Bug 1312265

Summary: A new disk is not added automatically
Product: [Red Hat Storage] Red Hat Storage Console Reporter: Lubos Trilety <ltrilety>
Component: agentAssignee: Darshan <dnarayan>
Status: CLOSED ERRATA QA Contact: Lubos Trilety <ltrilety>
Severity: medium Docs Contact:
Priority: unspecified    
Version: 2CC: dnarayan, japplewh, ltrilety, mkudlej, nthomas, sankarshan
Target Milestone: ---   
Target Release: 2   
Hardware: Unspecified   
OS: Unspecified   
Whiteboard:
Fixed In Version: rhscon-core-0.0.26-1.el7scon.x86_64 rhscon-ceph-0.0.26-1.el7scon.x86_64 Doc Type: Bug Fix
Doc Text:
Story Points: ---
Clone Of: Environment:
Last Closed: 2016-08-23 19:47:24 UTC Type: Bug
Regression: --- Mount Type: ---
Documentation: --- CRM:
Verified Versions: Category: ---
oVirt Team: --- RHEL 7.3 requirements from Atomic Host:
Cloudforms Team: --- Target Upstream Version:
Embargoed:
Bug Depends On: 1318557, 1349786    
Bug Blocks: 1344192    

Description Lubos Trilety 2016-02-26 09:25:39 UTC
Description of problem:
When a new disk is added to some host monitored by the console it is not counted automatically as it should.

Version-Release number of selected component (if applicable):
rhscon-agent-0.0.3-1.el7.noarch

How reproducible:
100%

Steps to Reproduce:
1. Accept a host on UI
2. Add some disk to a host

Actual results:
Nothing happens, system didn't notice that a new disk is added

Expected results:
A disk is calculated properly

Additional info:
Workaround: Restart systemd-skynetd service on all accepted hosts. After that it works.

Comment 10 Lubos Trilety 2016-05-30 16:47:43 UTC
It doesn't work again on rhscon-core-0.0.21-1.el7scon.x86_64 and even suggested workaround doesn't help.
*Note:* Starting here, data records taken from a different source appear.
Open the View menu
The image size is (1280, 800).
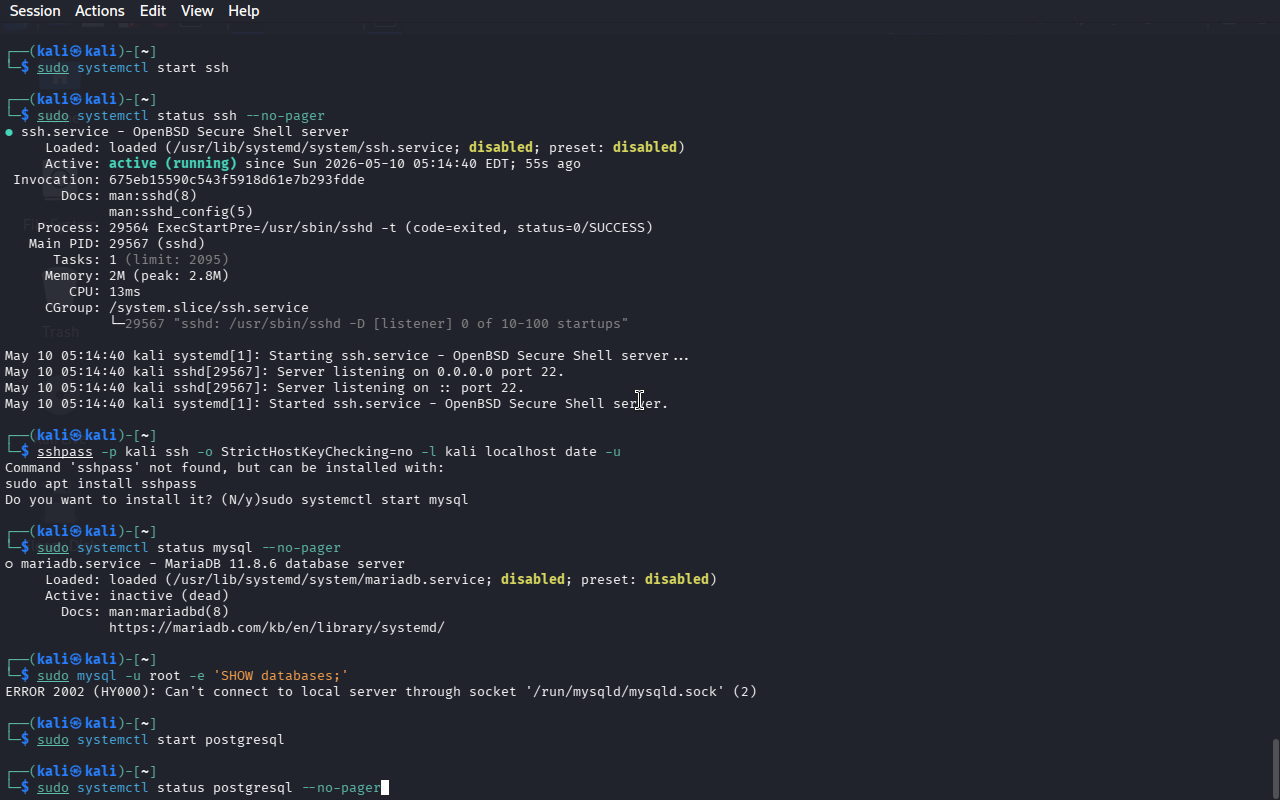click(x=197, y=11)
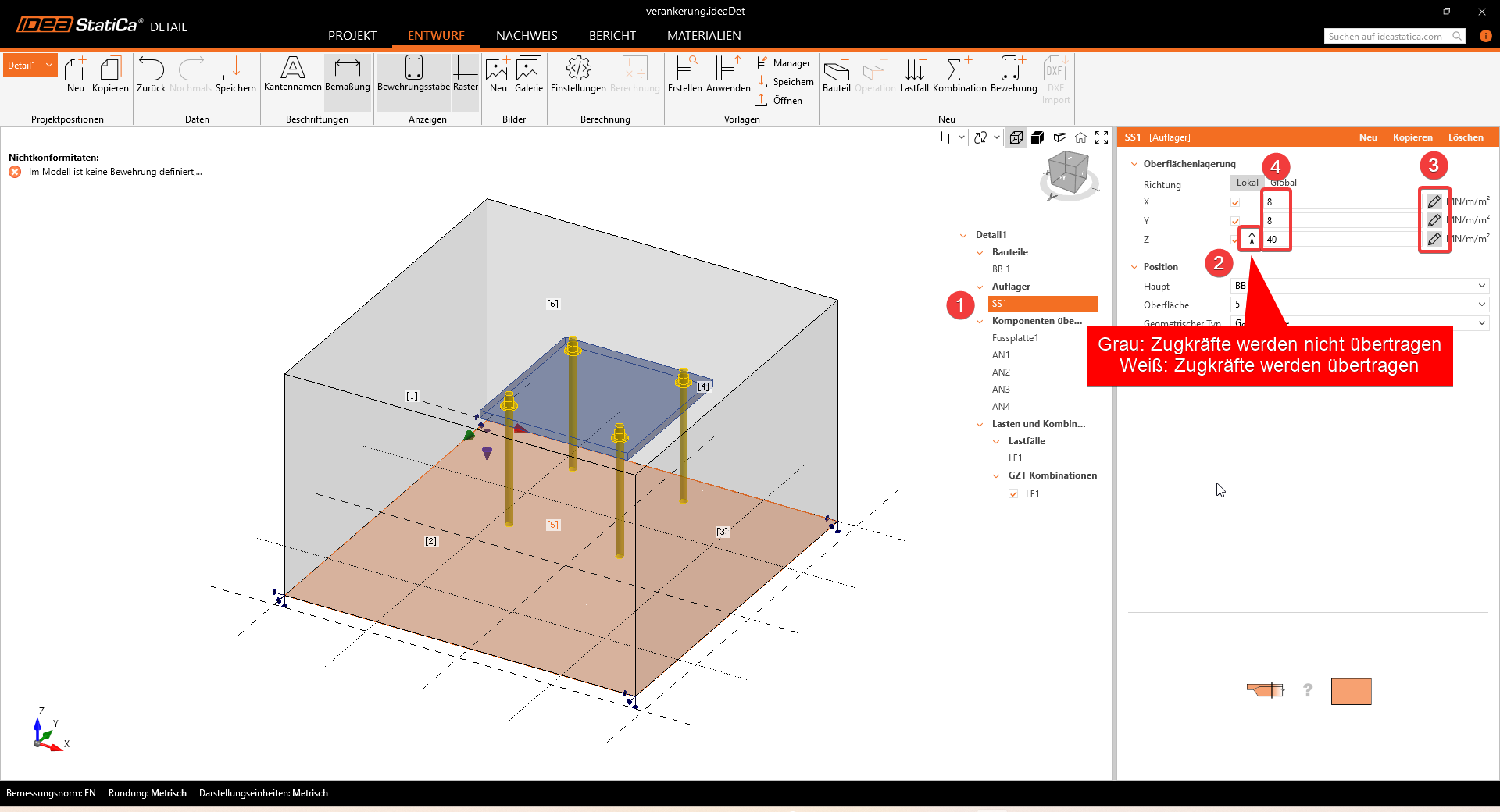The image size is (1500, 812).
Task: Uncheck the X direction support checkbox
Action: click(x=1235, y=202)
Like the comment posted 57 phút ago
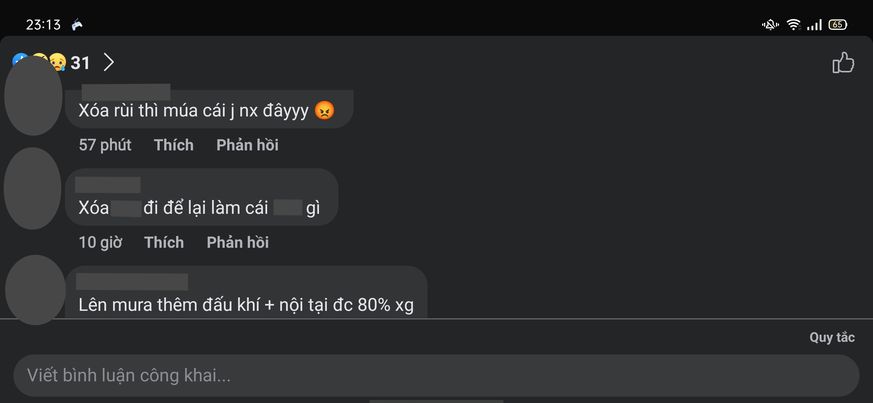873x403 pixels. click(173, 145)
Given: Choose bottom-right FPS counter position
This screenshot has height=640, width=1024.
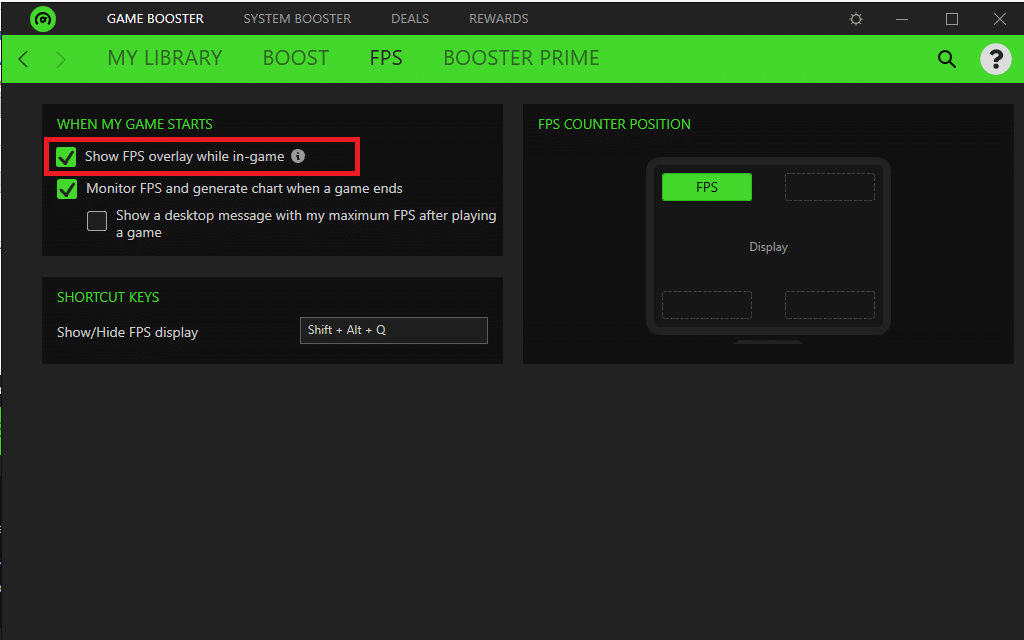Looking at the screenshot, I should coord(829,305).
Comment 11 Lubos Trilety 2016-06-01 14:59:17 UTC
(In reply to Lubos Trilety from comment #10)
> It doesn't work again on rhscon-core-0.0.21-1.el7scon.x86_64 and even
> suggested workaround doesn't help.

If I add a disk to a node which is not part of a cluster it doesn't work either. In both cases a storage_nodes collection in mongodb is not updated.

Comment 12 Lubos Trilety 2016-06-02 08:59:57 UTC
After some investigation, we found that:
1. storaged service is not started after the node reboot
2. if there is an ssd disk available that has to be used as journal disk while adding new osds(as of now we need 2 disks to create 1 osd).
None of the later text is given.